In this film, we hear the story of an extraordinary project that brought together Palestinian and Lebanese teenagers who usually live their lives on different sides of the divide. Through photography, we get a glimpse into how they see their lives as they navigate between the religious, ethnic and political divisions that scar the country.
Asylum In America
Imran, a Rohingya refugee from Myanmar, and his Iranian friend, Amir met on Manus Island – the migrant detention hub they were held at after fleeing their homelands in search of sanctuary in Australia.
But unlike many others, the island was not their final destination. Now, they are both forging new lives in North America – Imran in Chicago and Amir in Canada.
Filmed over 18 months, 101 East documents the jubilation and challenges the men experience as they navigate their newfound freedom.
Brides and Brothels: The Rohingya Trade
Hundreds of thousands of Rohingya girls and women fled Myanmar to escape a military crackdown in 2017. Thousands survived rape and the slaughter of their families.
Now in Bangladesh‘s refugee camps, they thought they would be safe.
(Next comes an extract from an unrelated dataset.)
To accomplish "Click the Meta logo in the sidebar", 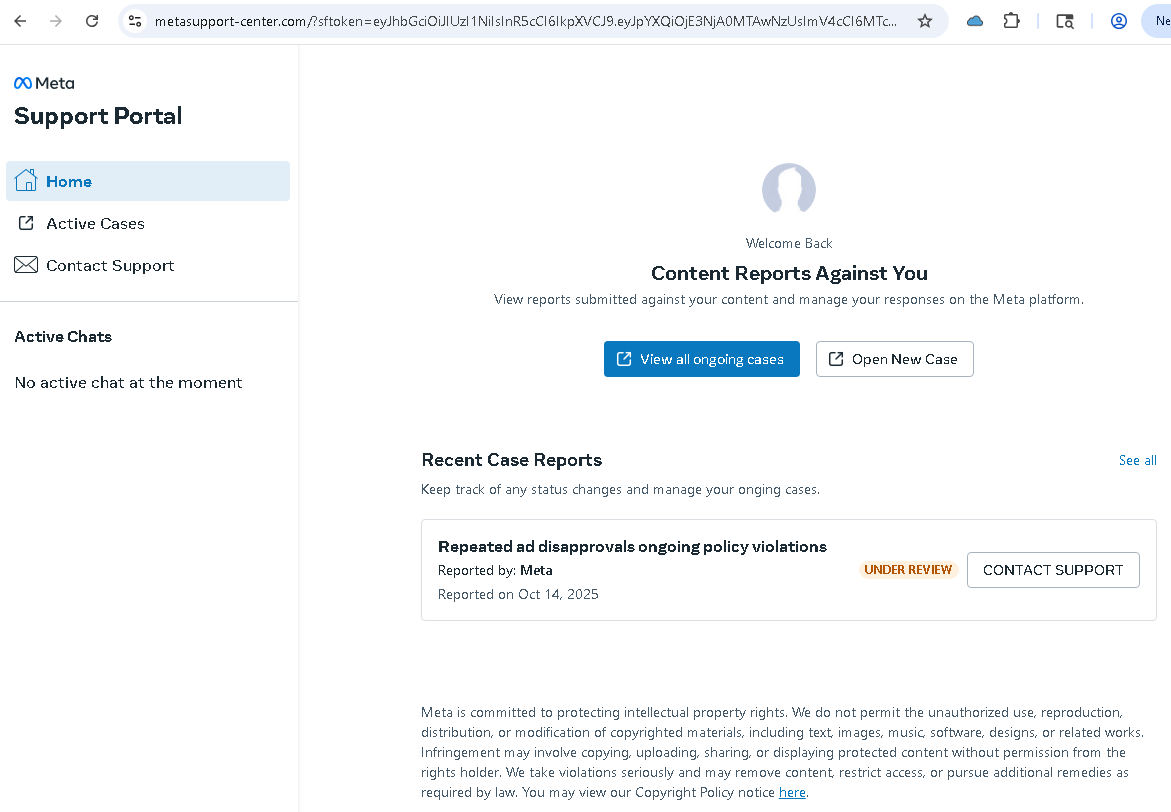I will [44, 83].
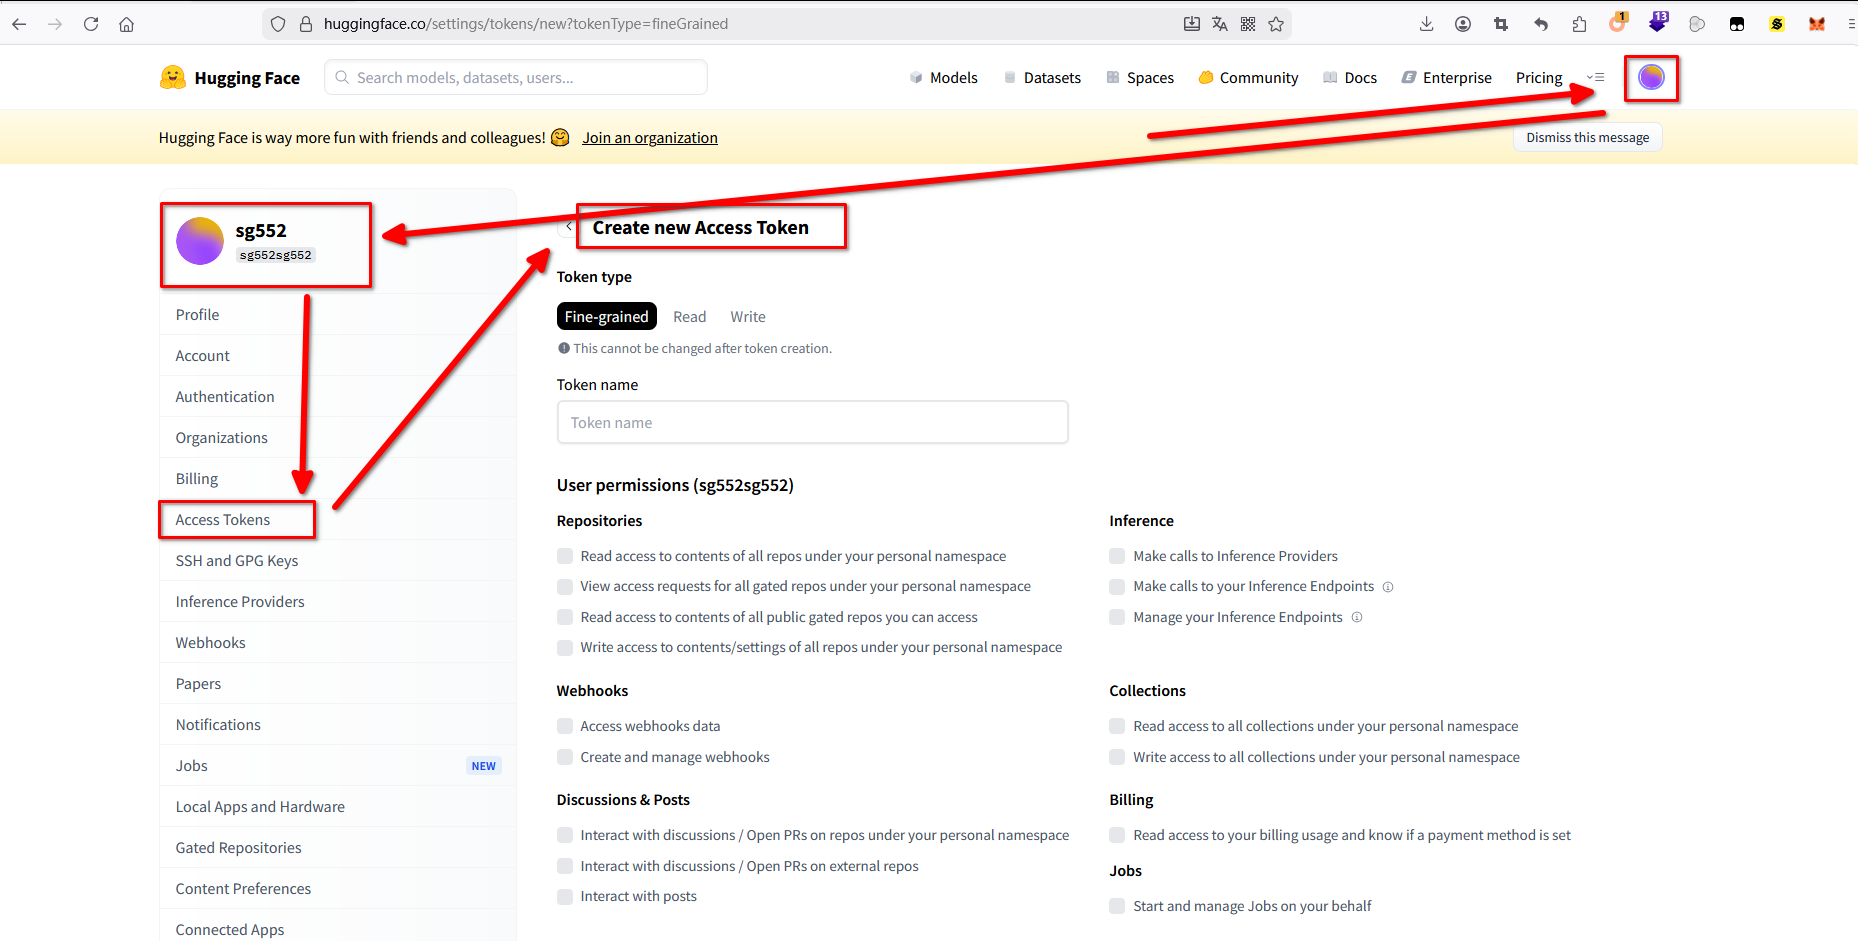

But inside the tents that house almost a million refugees, women and girls are being bought, sold and given away.
In this film, we meet vulnerable Rohingya women and investigate the dangers they still face as people seek to exploit them.
For years, a group of 25,000 Afro-Colombian refugees and migrants lived in a town on stilts over the sea at the edge of Buenaventura on Colombia’s Pacific coast – until the Colombian government planned to relocate the entire community to an inland barrio so that it could develop a commercial port and tourist beaches.
In 2011, when this film was made, community leaders tried to resist the eviction and fight for compensation, to push back against a move that would rob residents of their homes and their main livelihood – fishing.
To rally for the cause, activist Benildo Estupinan organised local musicians and singers to hold concerts, rallies and to record songs in defence of their homes and lives.
The Ban: The human cost of Trump’s travel ban
A week after Donald Trump became president of the United States in 2017, he signed an order banning immigrants from seven Muslim-majority countries including Iran, Iraq, Libya, Somalia, Sudan, Syria and Yemen. The ban also affected refugees, many in urgent need of resettlement.
As the new directive created organisational chaos within US immigration, airport arrival halls across the country filled up with thousands who came to protest against the ban, helping to prompt the legal movement to overturn it.
In this film, Fault Lines reported from the front lines of the so-called “Muslim ban”, meeting families separated across borders, and refugees whose lives may never be the same again.